### Problem description
Each entry is to be transcribed exactly, with nothing added or dropped.

Dataset items

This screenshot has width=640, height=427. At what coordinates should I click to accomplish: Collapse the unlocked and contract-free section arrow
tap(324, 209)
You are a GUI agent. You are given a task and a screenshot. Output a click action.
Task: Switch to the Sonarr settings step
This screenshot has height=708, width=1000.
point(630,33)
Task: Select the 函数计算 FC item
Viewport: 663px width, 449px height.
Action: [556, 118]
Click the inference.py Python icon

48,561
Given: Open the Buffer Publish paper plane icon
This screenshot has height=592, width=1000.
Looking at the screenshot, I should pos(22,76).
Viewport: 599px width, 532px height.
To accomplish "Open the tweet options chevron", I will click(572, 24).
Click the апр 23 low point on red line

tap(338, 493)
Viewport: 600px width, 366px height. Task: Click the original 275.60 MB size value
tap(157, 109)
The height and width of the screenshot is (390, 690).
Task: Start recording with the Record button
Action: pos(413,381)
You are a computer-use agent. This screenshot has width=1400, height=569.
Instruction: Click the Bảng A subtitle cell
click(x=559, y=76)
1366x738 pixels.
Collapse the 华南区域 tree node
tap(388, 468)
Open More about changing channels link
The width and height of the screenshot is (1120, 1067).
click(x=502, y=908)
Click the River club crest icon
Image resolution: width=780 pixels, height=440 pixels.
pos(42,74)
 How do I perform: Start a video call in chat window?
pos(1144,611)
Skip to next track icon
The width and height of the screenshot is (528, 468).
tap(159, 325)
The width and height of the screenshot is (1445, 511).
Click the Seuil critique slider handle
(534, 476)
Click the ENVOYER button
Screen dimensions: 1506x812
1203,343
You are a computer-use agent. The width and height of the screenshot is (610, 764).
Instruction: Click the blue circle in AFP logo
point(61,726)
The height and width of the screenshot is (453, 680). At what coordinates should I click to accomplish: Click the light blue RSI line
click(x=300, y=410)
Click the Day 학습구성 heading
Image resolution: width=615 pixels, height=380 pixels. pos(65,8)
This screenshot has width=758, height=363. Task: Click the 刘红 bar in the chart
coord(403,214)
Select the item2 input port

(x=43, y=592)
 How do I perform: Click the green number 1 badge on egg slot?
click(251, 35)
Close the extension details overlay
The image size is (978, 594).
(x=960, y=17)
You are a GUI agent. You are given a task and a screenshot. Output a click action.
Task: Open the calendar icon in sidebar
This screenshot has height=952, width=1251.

### Answer for this exercise
This screenshot has width=640, height=427. At what coordinates should I click to accomplish: Collapse the unlocked and contract-free section arrow
tap(324, 209)
You are a GUI agent. You are given a task and a screenshot. Output a click action.
Task: Switch to the Sonarr settings step
This screenshot has height=708, width=1000.
point(630,33)
Task: Select the 函数计算 FC item
Viewport: 663px width, 449px height.
Action: [556, 118]
Click the inference.py Python icon

48,561
Given: Open the Buffer Publish paper plane icon
This screenshot has height=592, width=1000.
Looking at the screenshot, I should pos(22,76).
Viewport: 599px width, 532px height.
To accomplish "Open the tweet options chevron", I will click(572, 24).
Click the апр 23 low point on red line

tap(338, 493)
Viewport: 600px width, 366px height. Task: Click the original 275.60 MB size value
tap(157, 109)
The height and width of the screenshot is (390, 690).
Task: Start recording with the Record button
Action: pos(413,381)
You are a computer-use agent. This screenshot has width=1400, height=569.
Instruction: Click the Bảng A subtitle cell
click(x=559, y=76)
1366x738 pixels.
Collapse the 华南区域 tree node
tap(388, 468)
Open More about changing channels link
The width and height of the screenshot is (1120, 1067).
click(x=502, y=908)
Click the River club crest icon
Image resolution: width=780 pixels, height=440 pixels.
pos(42,74)
 How do I perform: Start a video call in chat window?
pos(1144,611)
Skip to next track icon
The width and height of the screenshot is (528, 468).
tap(159, 325)
The width and height of the screenshot is (1445, 511).
Click the Seuil critique slider handle
(534, 476)
Click the ENVOYER button
Screen dimensions: 1506x812
1203,343
You are a computer-use agent. The width and height of the screenshot is (610, 764).
Instruction: Click the blue circle in AFP logo
point(61,726)
The height and width of the screenshot is (453, 680). At what coordinates should I click to accomplish: Click the light blue RSI line
click(x=300, y=410)
Click the Day 학습구성 heading
Image resolution: width=615 pixels, height=380 pixels. pos(65,8)
This screenshot has width=758, height=363. Task: Click the 刘红 bar in the chart
coord(403,214)
Select the item2 input port

(x=43, y=592)
 How do I perform: Click the green number 1 badge on egg slot?
click(251, 35)
Close the extension details overlay
The image size is (978, 594).
(x=960, y=17)
You are a GUI agent. You are given a task and a screenshot. Output a click action.
Task: Open the calendar icon in sidebar
This screenshot has height=952, width=1251.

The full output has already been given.